WORK TO DO:
**a)** List every court decision that counsel for the petitioner relies on in the excerpt on the owelty argument.
**b)** Answer these questions from the excerpt on the owelty argument:
(i) How many candies of arecanut were to be paid as owelty?
(ii) Which paragraphs of the Swaminatha Odayar decision did counsel point to?
(iii) Under which entry did the majority in Harbhajan Singh Dhillon hold that the relevant enactment fell?

QUOTED TEXT:
════════════════

5. Before us the argument of the learned counsel for the petitioner was that the provision for payment of 10 candies of arecanut was by was of owelty and this implies a charge and in the instant case there is actually a charge over the properties of the defaulting sharers and, therefore, he has got an interest in the agricultural land, which should be evaluated on the basis of the value of the land which would yield 10 candies of arecanut per year. He referred to the decision of the Supreme Court in Swaminatha Odayar v. Official Receiver of West Tanjore, : 1SCR775 , and the observations therein in paras. 13 to 26 to the effect that even without any specific provision, a person entitled to the owelty has got a lien over the property allotted to the other sharers and it gets precedence over prior encumbrances. His further submission was that the said charge is an interest in immovable property and he referred to the decisions, Imperial Bank of India v. Bengal national Bank Ltd. : AIR1931Cal223 and Ray Chand Jivaji v. Basappa Virappa, Bellary AIR 1941 Bom 71. The further argument was based upon the decision of the Supreme Court in Union of India v. Harbhajan Singh Dhillon : 83ITR582(SC) , where the majority opinion was that the imposition of wealth-tax on agricultural land was valid and the relevant enactment came within the ambit of entry 97, List I and not entry 86, List I or entry 49 of list II of the Seventh Schedule of the Constitution. The argument was that the Supreme Court's decision was based on the premise that the tax was not a tax on land as such but on an interest resulting in wealth which could include both agricultural land and other property. The argument of the learned counsel is that the expression 'agricultural land' in s. 5(1)(iva) of the Act must be interpreted as an interest in the agricultural land and the exemption granted.

════════════════

SOURCE MATERIAL:

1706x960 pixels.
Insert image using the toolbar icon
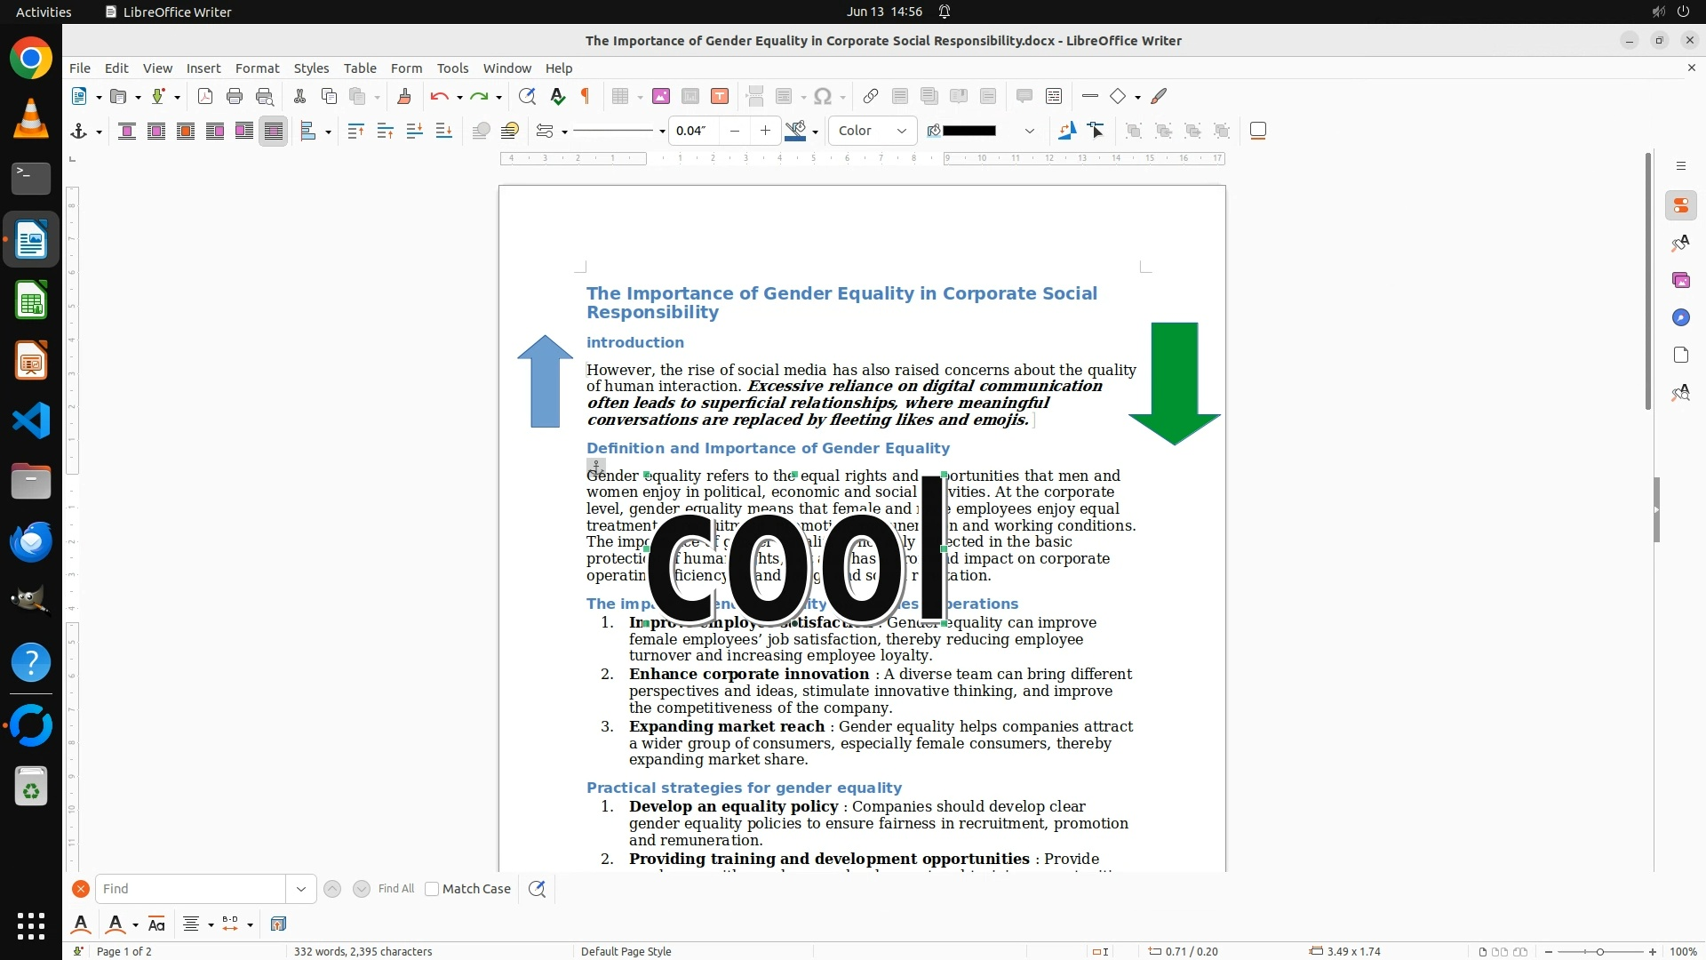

════════════════

ANSWERS PROVIDED:
**a)**
- Swaminatha Odayar v. Official Receiver of West Tanjore
- Imperial Bank of India v. Bengal national Bank Ltd.
- Ray Chand Jivaji v. Basappa Virappa, Bellary
- Union of India v. Harbhajan Singh Dhillon

**b)**
(i) 10 candies of arecanut.
(ii) Paragraphs 13 to 26.
(iii) Entry 97, List I, of the Seventh Schedule of the Constitution.